Wheeler, the top-ranked prospect in the Mets organization, spent the entire 2012 season in the minors splitting time between Double-A Binghamton and Triple-A Buffalo. In 25 starts, he posted a 12-8 record with a 3.26 ERA and 148 strikeouts in 149 innings.

The first-round pick of the Giants in 2009 made his spring debut for the Mets Saturday, pitching two shutout innings against the Washington Nationals.

He’ll probably start the season in the minors, but he may force his way into the big league rotation if he continues to dazzle during the spring.

The deal wouldn’t look so bad if the Giants had re-signed Beltran after the 2011. But Beltran and the team never got on the same page, and Beltran signed a two-year, $26 million deal with St. Louis.

But Beltran didn’t re-sign.

If he had, the Giants wouldn’t have needed a right fielder in 2012 and they wouldn’t have traded for Hunter Pence, who wouldn’t have given his inspirational speech in Cincinnati which propelled the Giants to the World Series.

So why does it matter, you might ask. Well, the Giants may need to replenish their rotation soon and Wheeler could have been a big part of that.

Instead, the Giants will have to face him a couple times a year for the next few years, which is sounding like a scarier proposition every time Wheeler steps on the mound.

Tim Lincecum will be a free agent at the end of this season and there is no guarantee that Lincecum will bounce back to his Cy Young-form of years past. If he doesn’t, the Giants won’t give him the big deal he wants.

Barry Zito and Ryan Vogelsong don’t have guaranteed contracts past this season. The Giants hold team options on both. Vogelsong’s option is team friendly — just $300,000 — but he’ll turn 37 during the 2014 season.

After Matt Cain and Madison Bumgarner, the Giants’ rotation is a gigantic question mark next season. They don’t have anybody in the minors that is close enough to help them.

Kyle Crick, their top prospect according to Baseball America, will start 2013 at High-A San Jose and should be ready for the majors by 2015.
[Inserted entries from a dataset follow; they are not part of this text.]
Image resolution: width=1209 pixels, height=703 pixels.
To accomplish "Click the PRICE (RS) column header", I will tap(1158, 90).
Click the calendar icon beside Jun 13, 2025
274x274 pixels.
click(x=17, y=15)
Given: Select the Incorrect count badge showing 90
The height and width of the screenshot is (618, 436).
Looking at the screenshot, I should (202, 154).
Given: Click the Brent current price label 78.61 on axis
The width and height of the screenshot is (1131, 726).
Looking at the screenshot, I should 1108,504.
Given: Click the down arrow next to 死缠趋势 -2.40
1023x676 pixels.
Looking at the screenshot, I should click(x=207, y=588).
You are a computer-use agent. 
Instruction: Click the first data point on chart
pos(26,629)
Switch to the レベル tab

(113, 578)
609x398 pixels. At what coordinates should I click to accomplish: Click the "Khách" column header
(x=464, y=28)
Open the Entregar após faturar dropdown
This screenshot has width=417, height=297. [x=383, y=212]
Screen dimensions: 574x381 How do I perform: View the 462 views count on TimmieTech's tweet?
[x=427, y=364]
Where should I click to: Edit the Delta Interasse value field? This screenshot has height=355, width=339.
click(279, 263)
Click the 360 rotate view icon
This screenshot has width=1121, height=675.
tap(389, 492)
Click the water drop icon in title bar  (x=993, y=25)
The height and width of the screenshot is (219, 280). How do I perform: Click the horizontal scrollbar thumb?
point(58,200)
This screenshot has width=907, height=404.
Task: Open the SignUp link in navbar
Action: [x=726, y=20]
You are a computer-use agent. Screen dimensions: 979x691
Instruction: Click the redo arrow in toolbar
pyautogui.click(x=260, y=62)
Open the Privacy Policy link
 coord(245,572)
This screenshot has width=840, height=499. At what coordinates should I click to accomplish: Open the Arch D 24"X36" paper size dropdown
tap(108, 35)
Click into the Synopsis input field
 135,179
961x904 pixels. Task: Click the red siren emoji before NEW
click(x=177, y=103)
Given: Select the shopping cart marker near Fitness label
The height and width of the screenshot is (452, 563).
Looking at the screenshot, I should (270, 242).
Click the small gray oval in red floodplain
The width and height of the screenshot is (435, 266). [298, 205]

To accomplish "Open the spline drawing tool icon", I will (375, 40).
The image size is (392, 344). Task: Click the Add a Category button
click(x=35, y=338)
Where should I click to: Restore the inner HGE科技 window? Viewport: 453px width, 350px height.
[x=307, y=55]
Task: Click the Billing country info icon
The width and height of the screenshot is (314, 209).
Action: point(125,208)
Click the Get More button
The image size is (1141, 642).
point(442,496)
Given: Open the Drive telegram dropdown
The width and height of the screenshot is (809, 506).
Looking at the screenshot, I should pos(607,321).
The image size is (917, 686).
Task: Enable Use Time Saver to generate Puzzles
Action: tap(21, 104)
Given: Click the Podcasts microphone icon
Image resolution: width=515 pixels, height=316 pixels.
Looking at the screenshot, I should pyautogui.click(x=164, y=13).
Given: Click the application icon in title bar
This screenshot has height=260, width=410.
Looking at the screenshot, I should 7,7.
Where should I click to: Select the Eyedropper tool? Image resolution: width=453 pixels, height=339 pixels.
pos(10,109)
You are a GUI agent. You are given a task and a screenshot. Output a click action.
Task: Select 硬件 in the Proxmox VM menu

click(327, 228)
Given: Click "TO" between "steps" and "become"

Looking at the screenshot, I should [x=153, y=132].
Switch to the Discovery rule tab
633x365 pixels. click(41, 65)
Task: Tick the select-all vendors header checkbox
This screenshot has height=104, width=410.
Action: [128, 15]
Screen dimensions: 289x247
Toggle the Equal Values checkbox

Crick was ranked as the 66th best prospect in baseball heading into the 2013 season, the only Giants prospect to make the list.

2012 first-round draft pick Chris Stratton will also start the season in San Jose. As a college draftee, he could reach the majors quicker.

But Stratton suffered a concussion in August while with the Giants short-season team in Salem-Keizer, ending his season after just eight pro appearances.

Mike Kickham could be the closest to the majors. The 24-year-old lefty was drafted out of Missouri State in 2010 and spent the entire 2012 season at Double-A Richmond. Kickham is in major league camp right now.

In his write-up of Kickham on Baseball America, Andrew Baggarly wrote that the lefty has a chance to “establish himself as a viable major league option.” In 28 appearances (27 starts) for Richmond, Kickham struck out 137 in 151 innings pitched and finished with a 3.05 ERA.

If Wheeler turns into the star that he’s expected to be, and the Giants lose a few starters after this season, Brian Sabean and the Giants are going to regret giving up Wheeler in a desperation trade that didn’t help them at all.